Top of EXTRACTED ENTRIES
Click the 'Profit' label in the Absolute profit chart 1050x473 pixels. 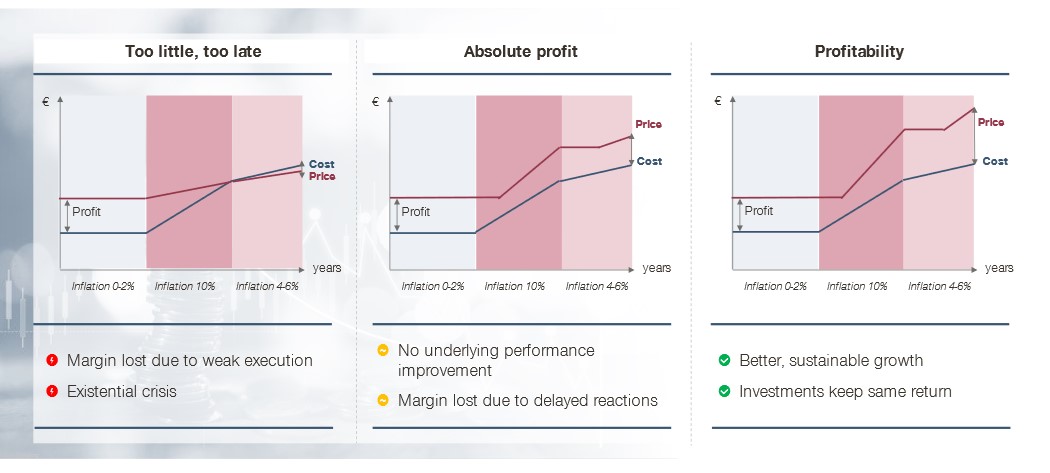pos(416,212)
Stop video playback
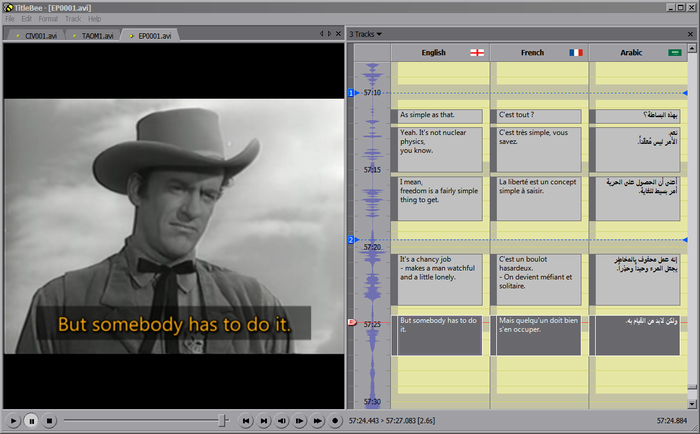The height and width of the screenshot is (434, 700). coord(50,421)
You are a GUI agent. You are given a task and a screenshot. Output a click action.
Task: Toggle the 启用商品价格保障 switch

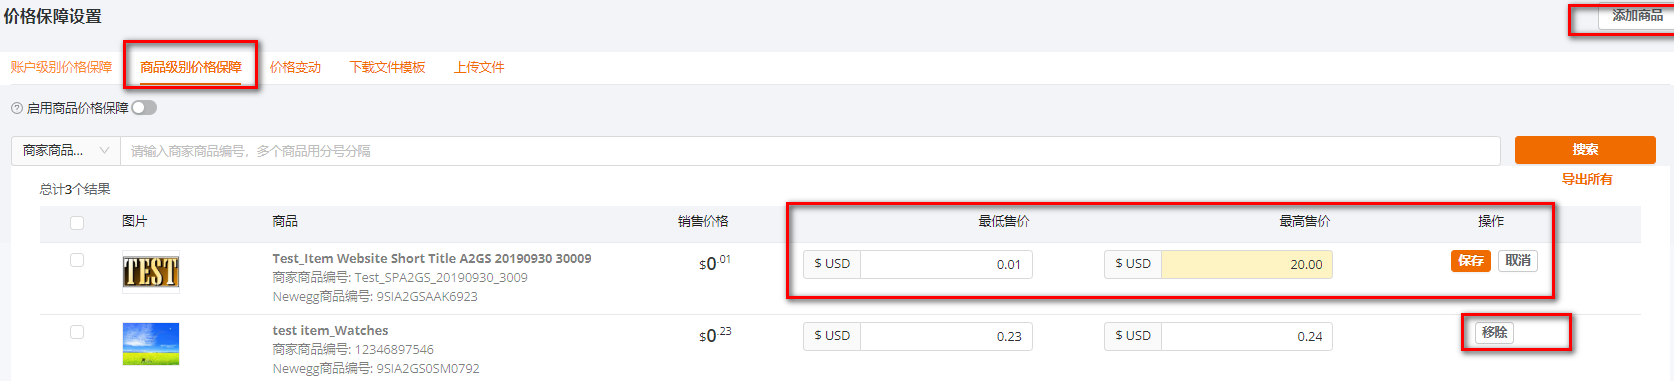click(144, 108)
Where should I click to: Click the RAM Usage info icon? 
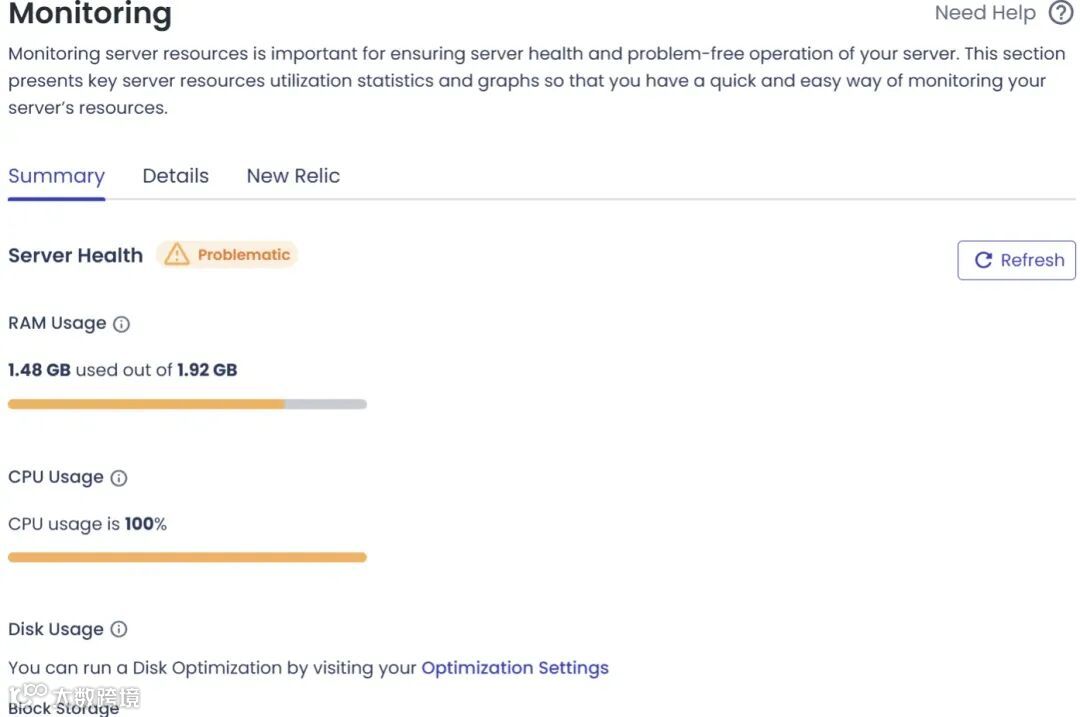121,324
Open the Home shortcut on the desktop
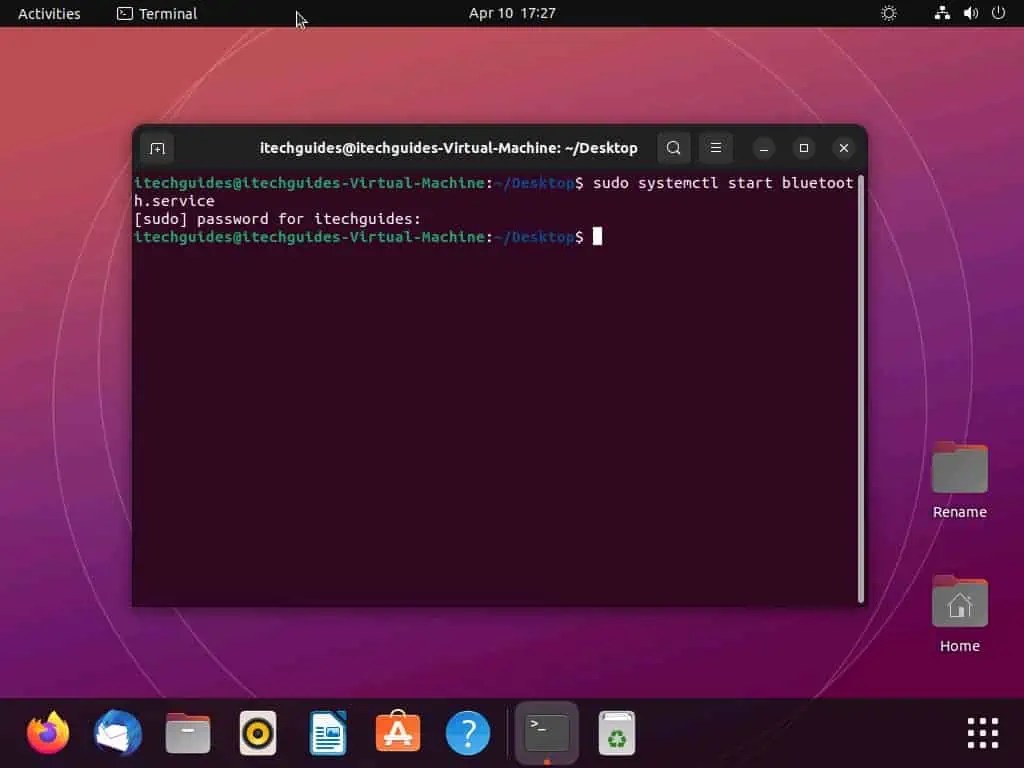This screenshot has width=1024, height=768. [x=959, y=603]
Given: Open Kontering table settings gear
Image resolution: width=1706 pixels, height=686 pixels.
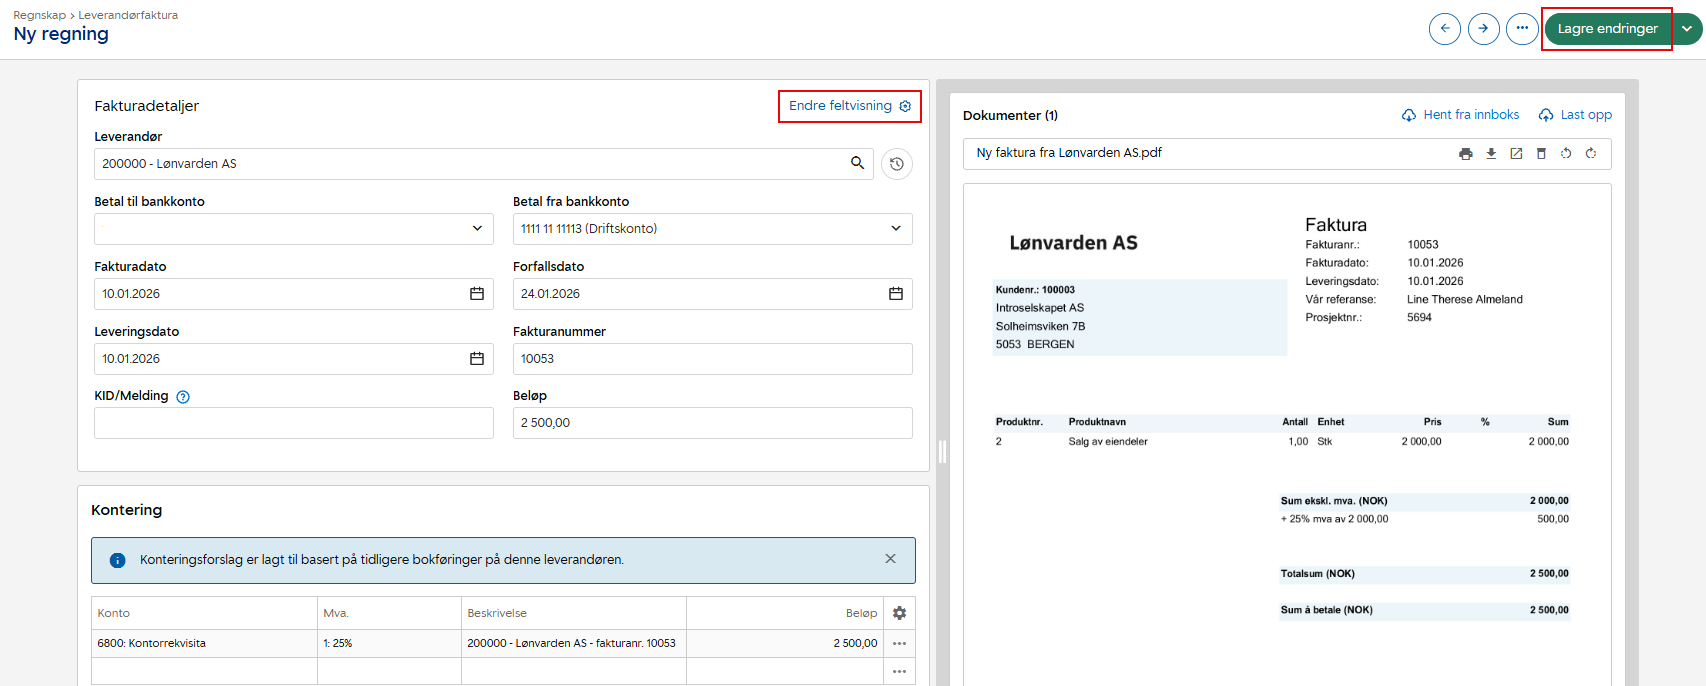Looking at the screenshot, I should tap(899, 613).
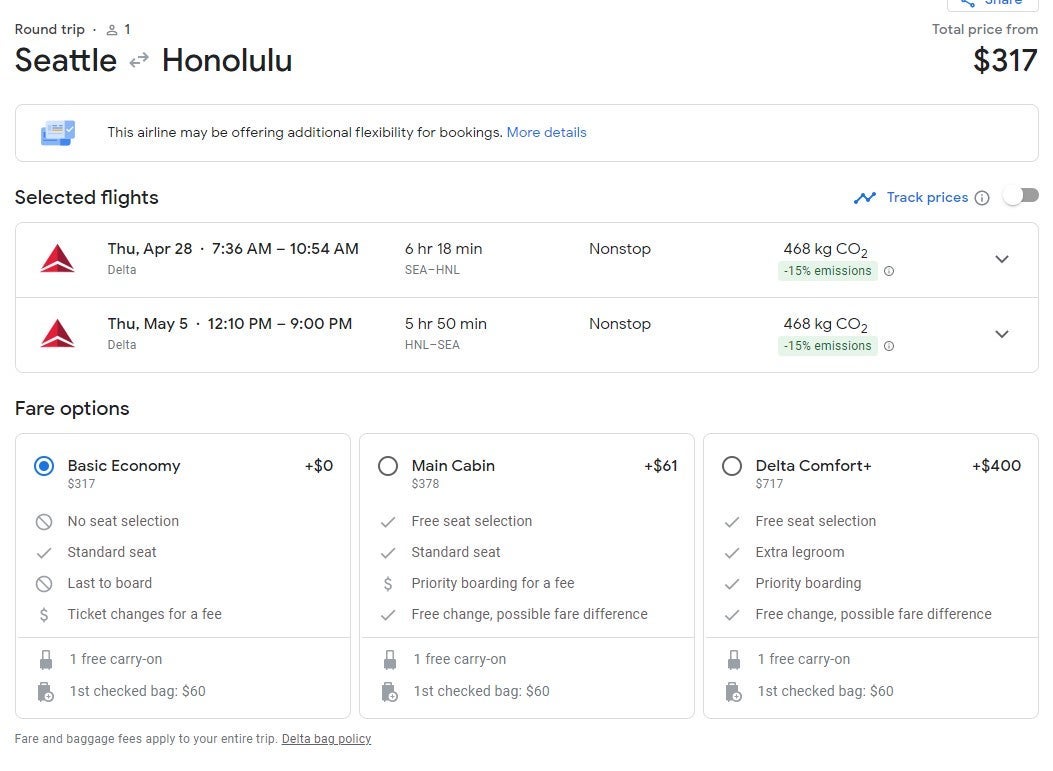Click the Track prices info icon

click(982, 198)
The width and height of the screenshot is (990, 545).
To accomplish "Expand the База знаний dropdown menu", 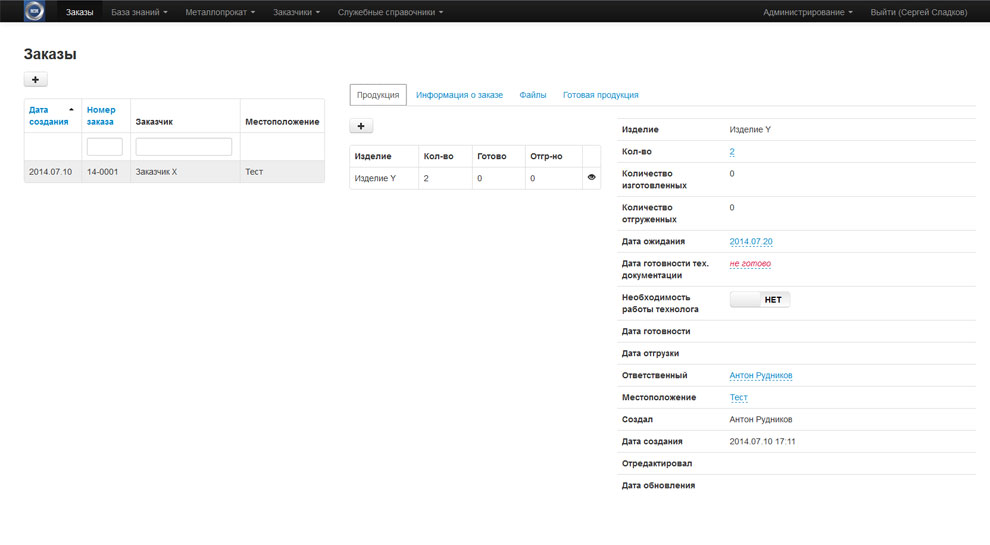I will (x=139, y=12).
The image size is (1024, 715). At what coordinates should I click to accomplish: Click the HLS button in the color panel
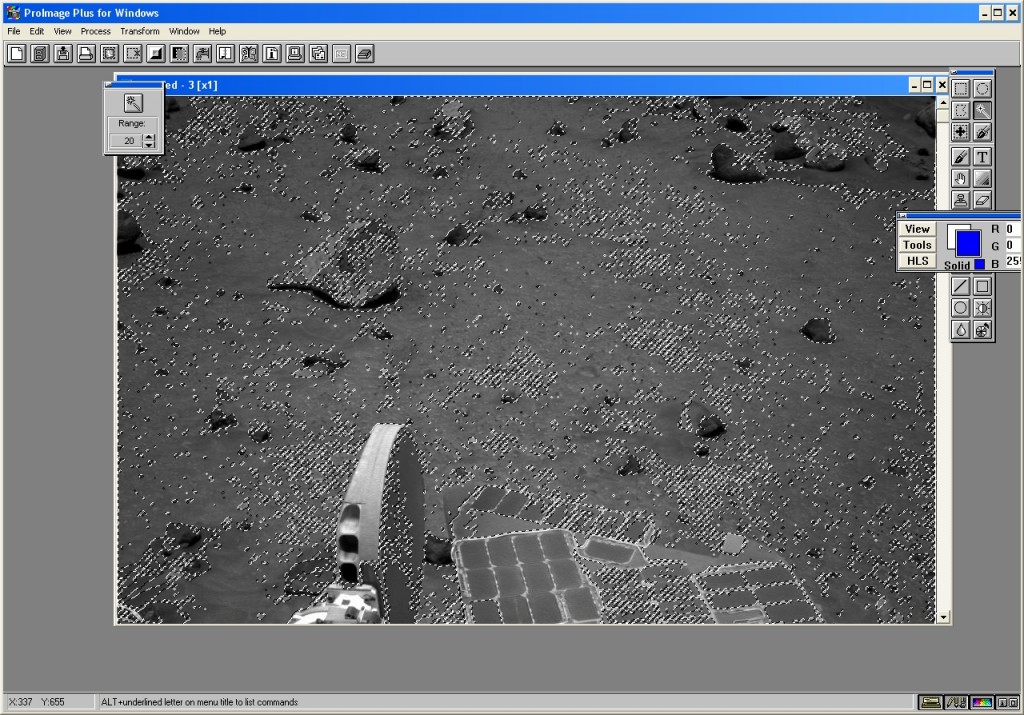pyautogui.click(x=917, y=261)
Bottom of EXTRACTED ENTRIES
■ **ABOUT THIS TASK**:
With pictures omitted, copy exactly the lines from the one containing "The image size" through the final line of the listing, both included.

■ **PROBLEM SOLUTION**:
The image size is (1024, 715). At what coordinates should I click to accomplish: Click the HLS button in the color panel
pyautogui.click(x=917, y=261)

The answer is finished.